Isso me trouxe à lembrança um filme brasileiro muito premiado fora daqui, que nunca vai entrar no circuito comercial e fazer sucesso de público, mas deveria ser visto pela grande maioria dos brasileiros, especialmente pelos que acham que índio é menos inteligente ou menos humano do que os descendentes de europeus.

O filme, de 2007, chama-se “Estratégia Xavante”. Ele não tem batalhas, não é apelativo, é equilibrado e muito interessante. Merece parabéns o diretor Belisário França.
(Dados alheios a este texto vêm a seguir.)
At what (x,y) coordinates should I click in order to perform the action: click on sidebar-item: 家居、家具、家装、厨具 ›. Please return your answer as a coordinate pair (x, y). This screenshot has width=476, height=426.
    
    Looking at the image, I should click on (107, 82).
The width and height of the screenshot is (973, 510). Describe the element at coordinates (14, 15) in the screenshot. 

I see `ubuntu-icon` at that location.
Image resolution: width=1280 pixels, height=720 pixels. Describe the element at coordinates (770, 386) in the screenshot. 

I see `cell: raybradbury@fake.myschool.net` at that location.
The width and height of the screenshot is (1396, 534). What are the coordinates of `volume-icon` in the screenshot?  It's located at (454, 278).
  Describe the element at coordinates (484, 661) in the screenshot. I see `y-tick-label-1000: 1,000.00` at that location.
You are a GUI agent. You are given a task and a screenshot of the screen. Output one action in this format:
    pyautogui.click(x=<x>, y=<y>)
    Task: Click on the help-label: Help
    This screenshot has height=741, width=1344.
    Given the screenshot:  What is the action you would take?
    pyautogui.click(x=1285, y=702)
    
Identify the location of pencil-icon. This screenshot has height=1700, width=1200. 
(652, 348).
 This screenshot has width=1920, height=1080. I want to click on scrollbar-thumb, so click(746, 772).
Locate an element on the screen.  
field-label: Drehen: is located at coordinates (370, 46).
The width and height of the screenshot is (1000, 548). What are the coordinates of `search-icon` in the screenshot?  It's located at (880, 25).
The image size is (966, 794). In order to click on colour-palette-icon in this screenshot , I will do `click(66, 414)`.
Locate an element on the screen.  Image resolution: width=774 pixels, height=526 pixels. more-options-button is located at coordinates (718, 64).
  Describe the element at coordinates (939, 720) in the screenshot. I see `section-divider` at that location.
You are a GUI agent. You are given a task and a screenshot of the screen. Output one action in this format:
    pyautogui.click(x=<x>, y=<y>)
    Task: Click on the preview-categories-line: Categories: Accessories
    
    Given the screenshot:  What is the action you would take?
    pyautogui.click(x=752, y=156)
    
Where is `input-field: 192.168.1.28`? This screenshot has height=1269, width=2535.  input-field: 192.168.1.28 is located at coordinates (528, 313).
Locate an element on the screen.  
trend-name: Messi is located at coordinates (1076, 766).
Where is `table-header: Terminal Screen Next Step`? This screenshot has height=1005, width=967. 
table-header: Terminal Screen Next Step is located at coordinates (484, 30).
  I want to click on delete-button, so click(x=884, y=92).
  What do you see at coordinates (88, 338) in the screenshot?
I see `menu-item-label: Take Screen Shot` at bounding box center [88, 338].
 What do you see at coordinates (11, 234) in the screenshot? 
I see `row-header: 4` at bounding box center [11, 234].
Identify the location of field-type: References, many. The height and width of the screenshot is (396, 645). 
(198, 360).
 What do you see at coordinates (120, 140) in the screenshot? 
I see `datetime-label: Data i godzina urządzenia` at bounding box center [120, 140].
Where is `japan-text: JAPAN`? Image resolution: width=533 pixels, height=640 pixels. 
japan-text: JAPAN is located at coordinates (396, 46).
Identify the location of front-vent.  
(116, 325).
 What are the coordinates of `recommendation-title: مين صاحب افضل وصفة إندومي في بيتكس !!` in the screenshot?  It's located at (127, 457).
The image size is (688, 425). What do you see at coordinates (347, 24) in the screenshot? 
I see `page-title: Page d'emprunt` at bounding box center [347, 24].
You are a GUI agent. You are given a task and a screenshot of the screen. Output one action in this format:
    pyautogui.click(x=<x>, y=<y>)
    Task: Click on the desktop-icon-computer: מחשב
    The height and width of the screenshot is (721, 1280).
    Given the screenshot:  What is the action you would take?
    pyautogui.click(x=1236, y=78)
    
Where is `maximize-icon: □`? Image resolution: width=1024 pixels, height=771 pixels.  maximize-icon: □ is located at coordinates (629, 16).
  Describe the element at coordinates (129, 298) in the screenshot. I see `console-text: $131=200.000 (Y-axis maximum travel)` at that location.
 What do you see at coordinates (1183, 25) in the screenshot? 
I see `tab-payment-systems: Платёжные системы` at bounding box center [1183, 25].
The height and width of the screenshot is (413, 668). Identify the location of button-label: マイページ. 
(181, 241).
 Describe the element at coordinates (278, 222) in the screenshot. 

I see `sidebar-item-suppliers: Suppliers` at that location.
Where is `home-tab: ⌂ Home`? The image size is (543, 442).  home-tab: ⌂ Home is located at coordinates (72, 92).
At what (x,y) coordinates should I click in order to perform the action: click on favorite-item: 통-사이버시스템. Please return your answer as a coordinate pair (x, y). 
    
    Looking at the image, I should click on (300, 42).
Conta uma história que teve início com a percepção de um líder indígena de que, para seu povo sobreviver, era preciso entrar no cerne da cultura dos brancos, entender essa cultura e saber como se defender dela, para desenvolver uma estratégia tentando preservar seu território e suas tradições.

Na década de 1940, depois de muitas tentativas, sertanistas liderados por Sebastião Meirelles, conseguiram fazer contato com os xavantes do nordeste de Mato Grosso. Meirelles se admirou tanto pela sabedoria do líder desse povo que colocou em seu filho o nome dele, Apoena.

Nos anos da ditadura, o governo começou a incentivar fazendeiros a ocupar terras indígenas e para isso matava-se índios como se não fossem gente.

O cacique Apoena, já idoso, convenceu seu povo de que era preciso mandar meninos para a cidade dos brancos, para que estudassem, entendessem o que se passava na cabeça desses invasores e voltassem para suas aldeias, com estratégias para não serem mortos nem perderem suas terras e sua cultura.

Um sertanista de Ribeirão Preto, Paulo Barbosa, se ofereceu para levar os meninos para lá, cada um viveria com uma família. E assim, na década de 1970, oito meninos foram levados para Ribeirão Preto. As mães desses meninos choraram muito, mas entenderam que isso era preciso.

Os meninos tiveram que se adaptar a uma realidade que não conheciam, mas foram tratados com muita dignidade por famílias que cuidaram deles como seus filhos legítimos, estudaram, aprenderam as manhas da nossa cultura e, com inteligência, a criar maneiras de resistir a elas.

As teorias do cacique Apoena estavam corretas. Dos oito meninos xavantes que foram para Ribeirão Preto, só um não voltou para seu povo, mas continuou militando pela causa indígena e foi um dos que ajudaram a produzir o filme.

Os outros se tornaram líderes da nação deles, preservando sua identidade e suas tradições, mas usando muitos dos benefícios da sociedade branca. Conseguiram inclusive, com base nos conhecimentos adquiridos, reconquistar parte do território que pertencia a eles e foi invadida nos anos da ditadura.

Mas alguns “benefícios”, na verdade algumas facilidades do nosso modo de vida, que mais recentemente foram introduzidos no cotidiano dos xavantes, acabaram se revelando inimigos muito destrutivos. Cavalos de Troia!

Os aparentemente inofensivos refrigerantes conseguem o que outros meios de agressão não conseguiram: estão minando a cultura indígena e também a saúde dos orgulhosos xavantes. Que pena!

De qualquer forma, aproveito para recomendar a quem tiver oportunidade, para que assista a esse filme. E pense no que está acontecendo agora.